I was once at a workshop at a California hippie community.
About 20 people seated in a circle. I had just done some "sharing" when a younger guy, across the room, said to me that he respected wisdom, not age. He said that wisdom can happen at any age. I wasn't sure what this meant, exactly, so I probed.
Does that mean you think you understand everything that I do? I was about twice his age, at the time. He said yes, absolutely. I asked if he had learned anything since he was 14. He said of course. I didn't know anything then. I asked why do you think learning stops at your age?
He was about 20, I was about 40. I had been through my 20s and 30s, two decades where huge change happens to almost everyone. You'd have to be a hermit, never have been in a relationship, had a job, had a family member get sick or die, or any of the myriad events that stretch our humanity and make us deeper more significant people. Maybe someone in prison, or someone who was doing heroin every day, maybe they might make it through these years without learning.
Update: I forgot, I started and sold a company in my 20s and 30s.
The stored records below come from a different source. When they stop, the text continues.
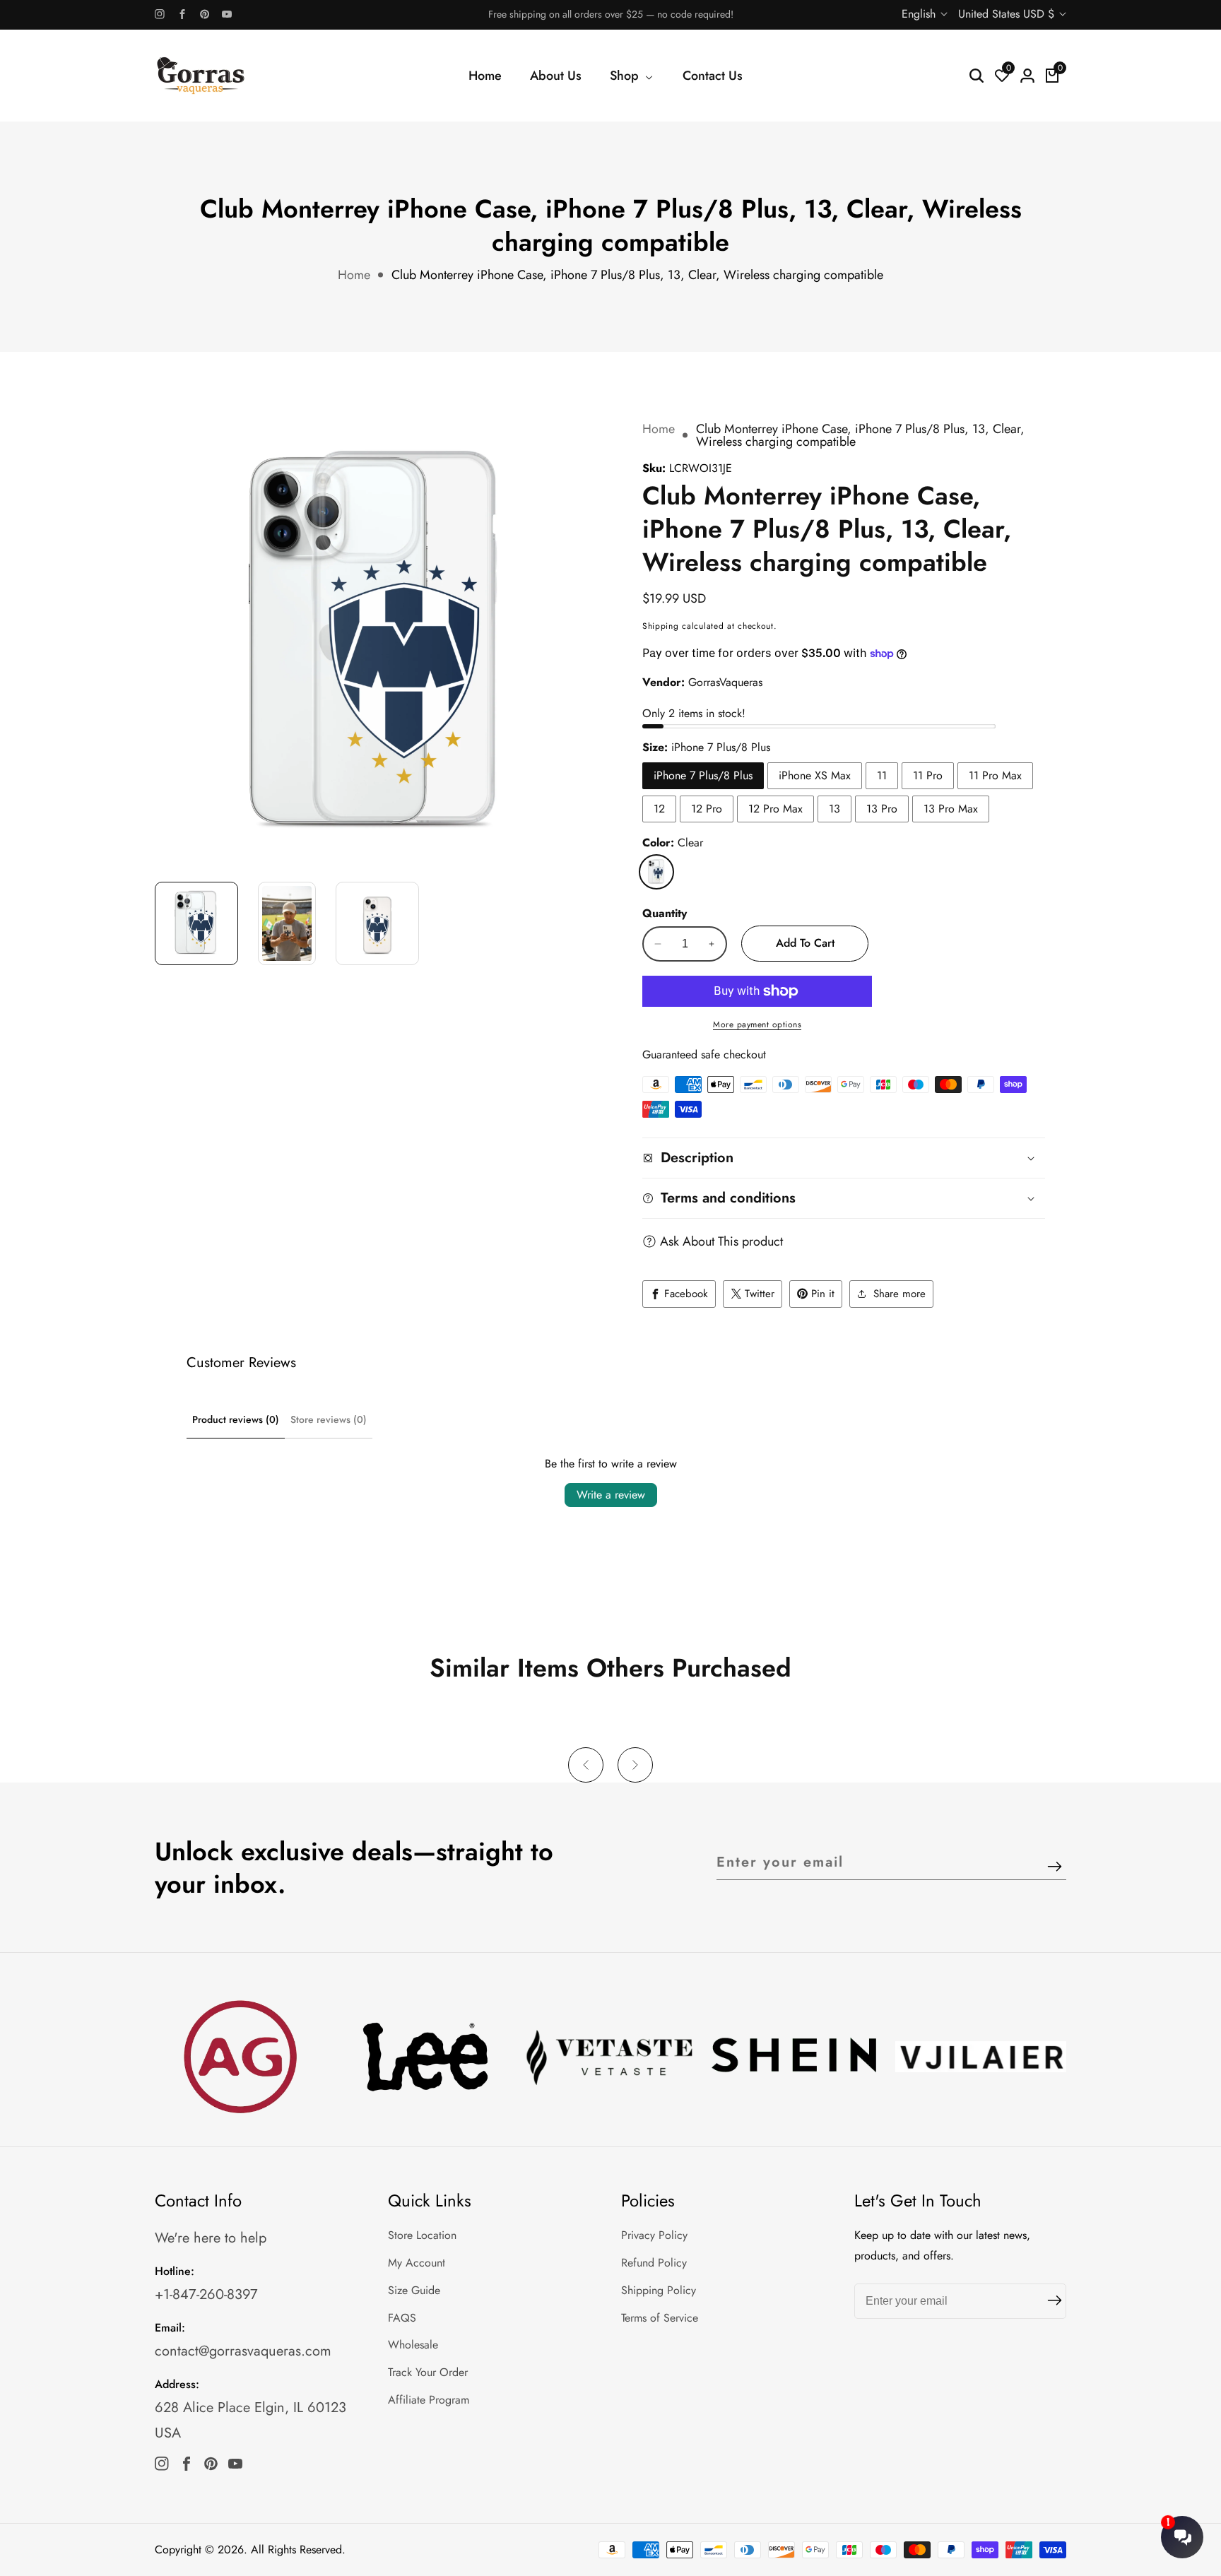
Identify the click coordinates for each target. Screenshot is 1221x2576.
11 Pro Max (995, 775)
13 (834, 808)
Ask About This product (721, 1241)
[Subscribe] (1054, 1867)
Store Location (422, 2235)
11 (882, 775)
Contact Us (713, 75)
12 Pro (706, 808)
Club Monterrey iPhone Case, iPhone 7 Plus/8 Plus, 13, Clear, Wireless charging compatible (637, 274)
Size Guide (414, 2290)
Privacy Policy (654, 2235)
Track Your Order (428, 2372)
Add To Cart (805, 943)
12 (659, 808)
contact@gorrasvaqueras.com (243, 2351)
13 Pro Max (951, 808)
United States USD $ (1008, 14)
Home (485, 75)
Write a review (611, 1495)
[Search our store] (976, 75)
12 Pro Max (775, 808)
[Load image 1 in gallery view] (196, 923)
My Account (416, 2263)
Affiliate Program (428, 2400)
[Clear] (656, 872)
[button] (585, 1765)
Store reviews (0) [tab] (328, 1419)
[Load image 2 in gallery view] (287, 923)
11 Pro (928, 775)
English (920, 14)
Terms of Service (659, 2318)
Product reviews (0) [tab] (235, 1419)
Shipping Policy (658, 2290)
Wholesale (413, 2344)
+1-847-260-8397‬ (206, 2294)
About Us (556, 75)
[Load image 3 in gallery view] (377, 923)
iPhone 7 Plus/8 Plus (703, 775)
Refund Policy (654, 2263)
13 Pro (881, 808)
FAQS (402, 2318)
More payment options (757, 1024)
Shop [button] (626, 75)
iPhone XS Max (815, 775)
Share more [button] (899, 1293)
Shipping (660, 626)
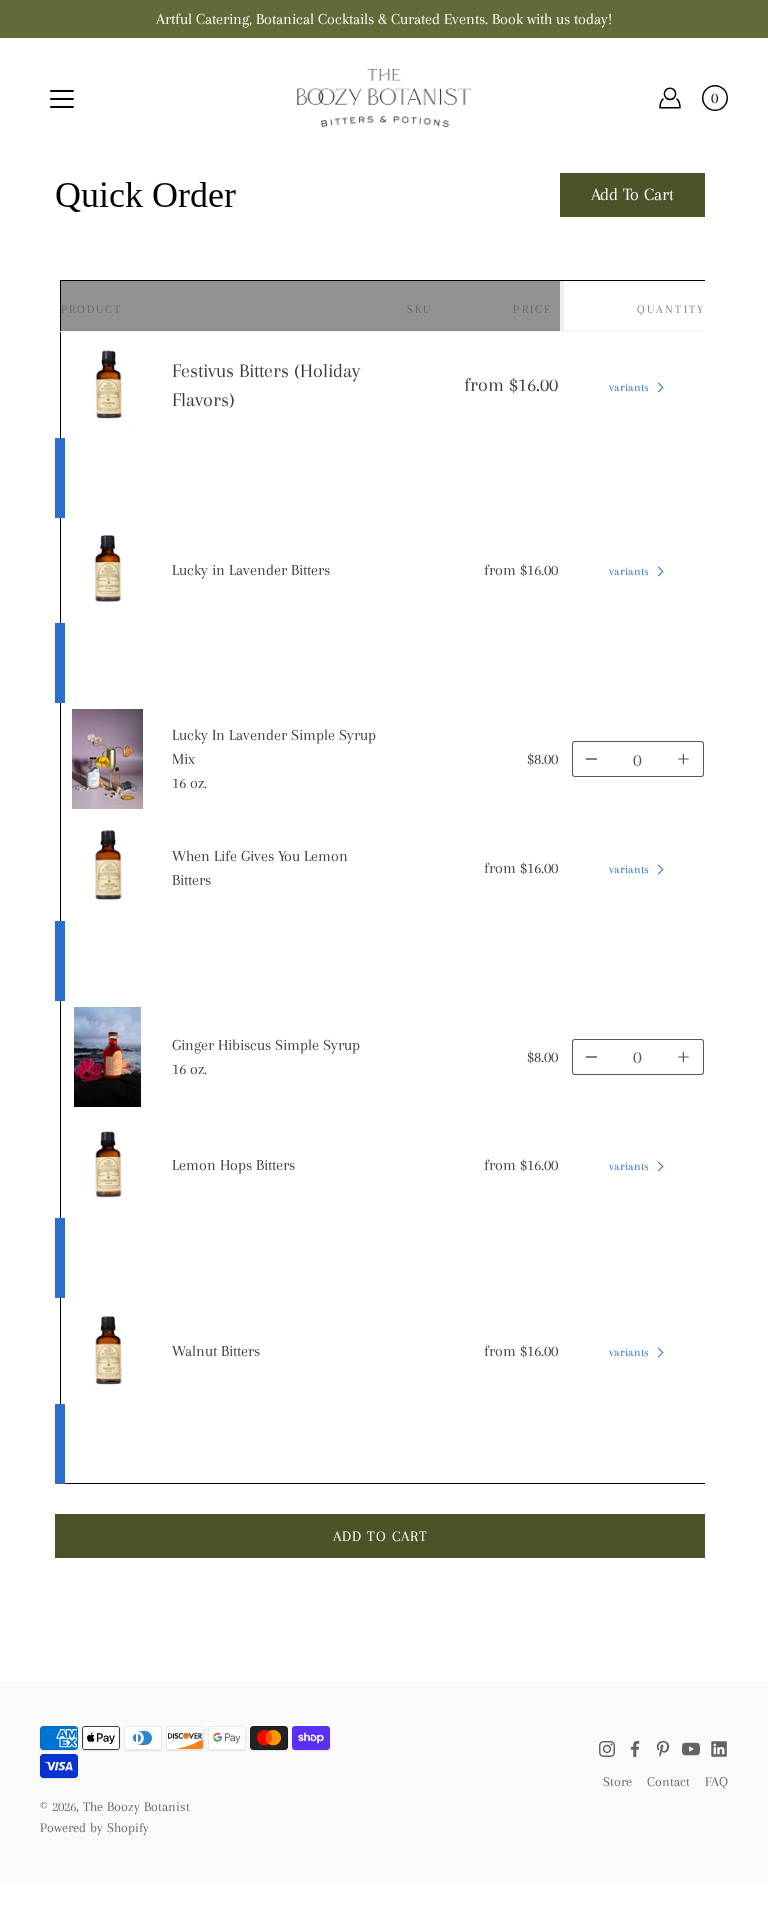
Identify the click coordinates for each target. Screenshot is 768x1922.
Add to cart (380, 1536)
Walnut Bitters (216, 1351)
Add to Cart (632, 194)
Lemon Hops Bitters (233, 1165)
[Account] (670, 98)
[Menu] (62, 99)
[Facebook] (635, 1749)
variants (629, 387)
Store (617, 1781)
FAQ (716, 1781)
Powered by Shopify (94, 1827)
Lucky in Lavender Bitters (251, 570)
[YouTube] (691, 1749)
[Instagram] (607, 1749)
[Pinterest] (663, 1749)
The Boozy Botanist (136, 1806)
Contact (668, 1781)
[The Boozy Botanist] (384, 98)
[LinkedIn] (719, 1749)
Now that I'm getting close to 60, with another 20 years under my belt, I have to say the process most definitely continues. I actually have fewer struggles today than I did 20 years ago, even though looking at my circumstances you might think the opposite is true.
I know who I am at this age. Every day I wake up doing something I want to do, not worrying so much about the things I might be missing, or what other people think of me. I've had to help a parent die, came very close to dying myself. I've moved four times since I was 40. I thought I might be settling then, but life isn't like that.
People who are twenty are blessed with strength, stamina, health, booming sexuality. At the same workshop one young man complained that he got erections at awkward times. If only I had such problems! I said to him. Someday you'll think it's funny, you could see he got it, and was actually kind of proud of his prowess (of course, we all are).
I think the moral of the story is there are blessings and challenges at all ages, but there are differences. As we get older, we may think we remember what it was like to be younger, but I think we idealize it more than we realize, and overlook the doubts that you have when you're younger, the confusion. And when we're young, I think we're scared of aging, so we tend to push it away as much as possible, hoping it won't afflict us. I think we'd all do better if we just accept each other as we are, as individuals, and let each of us make the contributions we want to make, without so much fuss.